Background information
- Also known as: Amphetamine Logic
- Born: Frederikke Sophie Hoffmeier 1989 (age 36–37)
- Origin: Copenhagen, Denmark
- Genres: Power electronics; noise;
- Occupations: Musician; composer; sound artist;
- Years active: 2010–present
- Labels: Posh Isolation; PAN;
- Formerly of: Timeless Reality
- Website: puce-mary.bandcamp.com

= Puce Mary =

Danish experimental musician

Frederikke Hoffmeier (born 1989), better known by her stage name Puce Mary, is a Danish experimental musician, composer and sound artist. She is known for her work in industrial, noise, and dark ambient music, gaining international recognition through releases on labels such as Posh Isolation and performances at major experimental music festivals.

==Biography==
Frederikke Hoffmeier was born in 1989 in Denmark. She started her career in Copenhagen's underground music scene, performing with bands such as Timeless Reality, Body Sculptures (with VargT2M and Erik Enocksson. Her debut release under the name Puce Mary, Piss Flowers, was issued in cassette format in 2010. During this time, Hoffmeier collaborated with Loke Rahbek, also known as Croatian Amor, on multiple cassette-only releases. Her debut full-length album, Success, was released in 2013 on Posh Isolation record label. The record was followed up by 2014's Persona. Around this time, she obtained residency at EMS, a state-funded experimental music studio in Stockholm, Sweden.
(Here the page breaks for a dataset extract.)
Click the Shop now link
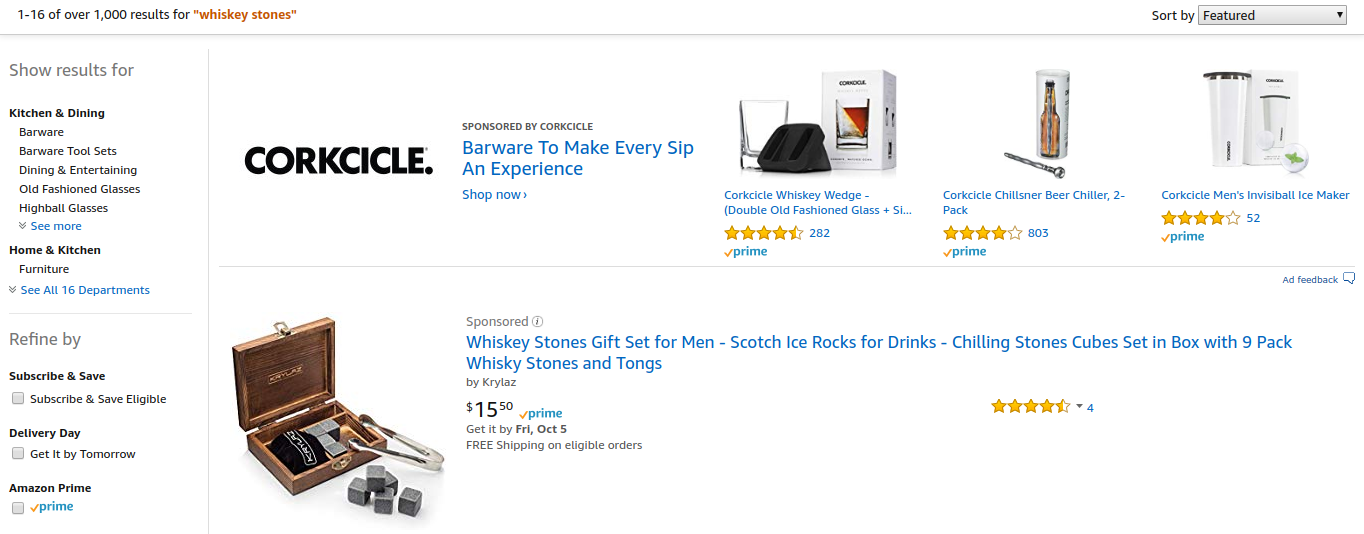Image resolution: width=1364 pixels, height=534 pixels. pyautogui.click(x=494, y=195)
In 2015, Hoffmeier collaborated with Rahbek on the full-length release, The Female Form. The following year saw the release of her fourth solo studio album, The Spiral. Her 2018 album, The Drought, was released on Berlin-based record label PAN and received positive reviews from publications such as Pitchfork, Resident Advisor and The Quietus. In the same year, she contributed to the track "Hope in Suffering (Escaping Oblivion & Overcoming Powerlessness)" by Yves Tumor, released on their album Safe in the Hands of Love.

At live performances following the release of The Spiral, Hoffmeier has collaborated with former Coil member Drew McDowall. In 2020, she scored the film Kød & Blod, which was directed by Jeanette Nordahl. It premiered at the Berlinale.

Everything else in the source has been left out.